— PASSAGE GIVEN —
EP by Fall Out Boy
- Released: August 23, 2018
- Recorded: 2018
- Genre: Pop rock; pop-punk;
- Length: 10:50
- Label: Island; Decaydance;
- Producer: Sean O'Keefe; Fall Out Boy;

Fall Out Boy chronology
| Llamania (2018) | Lake Effect Kid (2018) | Believers Never Die Volume Two – Greatest Hits (2019) |

Singles from Lake Effect Kid
- "City in a Garden" Released: August 23, 2018;

= Lake Effect Kid =

Lake Effect Kid is the ninth extended play (EP) by American rock band Fall Out Boy, released on August 23, 2018, through Island and DCD2. It is the band's second EP, and third studio release overall, to be released in 2018 following their seventh studio album Mania and eighth EP, Llamania, the latter which was released under the moniker Frosty and the Nightmare Making Machines. The EP is the first release to feature Sean O'Keefe credited as producer since the band's EP, My Heart Will Always Be the B-Side to My Tongue (2004). It consists of one re-recorded track, "Lake Effect Kid", which was originally released on the group's 2008 mixtape Welcome to the New Administration, and two unreleased tracks.

— SUPPLIED INFORMATION —
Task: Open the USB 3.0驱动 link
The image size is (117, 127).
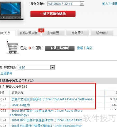Action: tap(21, 105)
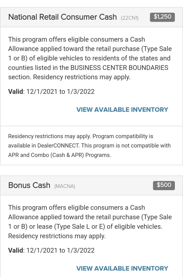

— DIRECTIONS —
In the paragraph under the heading "Lake Effect Kid" in the Lake Effect Kid entry, list each other Fall Out Boy album, EP or mixtape named there.

— CORRECT RESULT —
- Mania
- Llamania
- My Heart Will Always Be the B-Side to My Tongue
- Welcome to the New Administration